Problem statement: Check each statement against the passage on Roger Federer and goals below: (a) Federer has 20 grand slams, (b) the writer knows Federer personally, (c) the degree mentioned took four years. Answer yes or no for each, and quote the words from the passage that settle it.

Selected extract:
'''

Roger Federer could have retired many years ago, already considered the Greatest of all Time with 20 grand slams, why not…?
I don’t know the man, maybe he plays for the love of the game, or he enjoys destroying lower ranked players, who knows. Maybe he loves the adoring fans, standing up broadcasted worldwide winning knowing at that point, he is the best. Maybe he’s anxious of someone surpassing him in grand slam wins. But I’m quite sure when he turns up to Wimbledon, he doesn’t aim for the runner up – his goal is to win. If he loses, you can see his discontent with himself -and it is this dissatisfaction that drives him, and us in all that we do.
Goals are good, they drive us to improve, give us something tangible and an objective to aim for.
When we complete our goals, we feel amazing. All the hard work, the progress, having set yourself a target and reached it means a feeling of accomplishment engulfs us. Maybe it’s that degree you spent 3 years doing, maybe you ran 10k under an hour or maybe you simply got out of bed today before 9am.

'''

Provided material:
'''

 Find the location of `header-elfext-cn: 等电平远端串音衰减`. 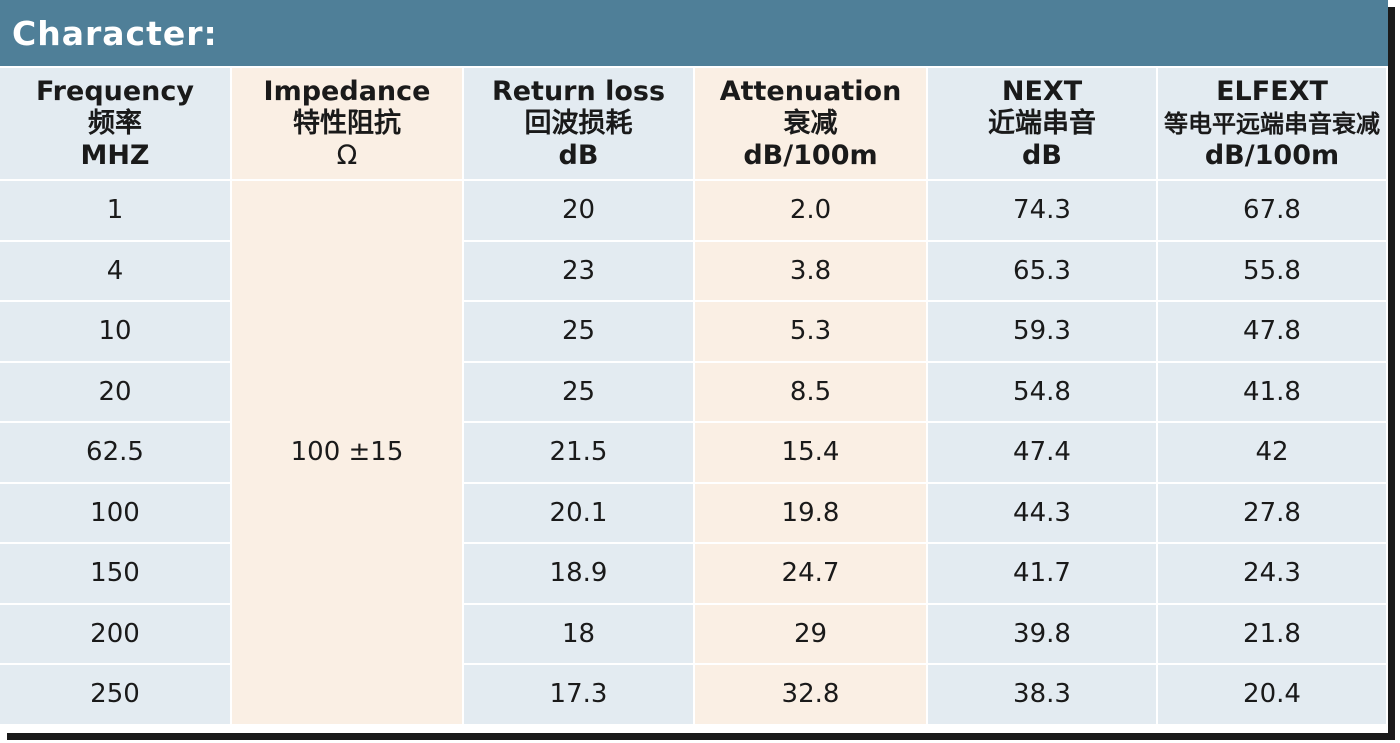

header-elfext-cn: 等电平远端串音衰减 is located at coordinates (1272, 124).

'''

Answer space:
(a) Yes: "already considered the Greatest of all Time with 20 grand slams"
(b) No: "I don’t know the man"
(c) No: "that degree you spent 3 years doing"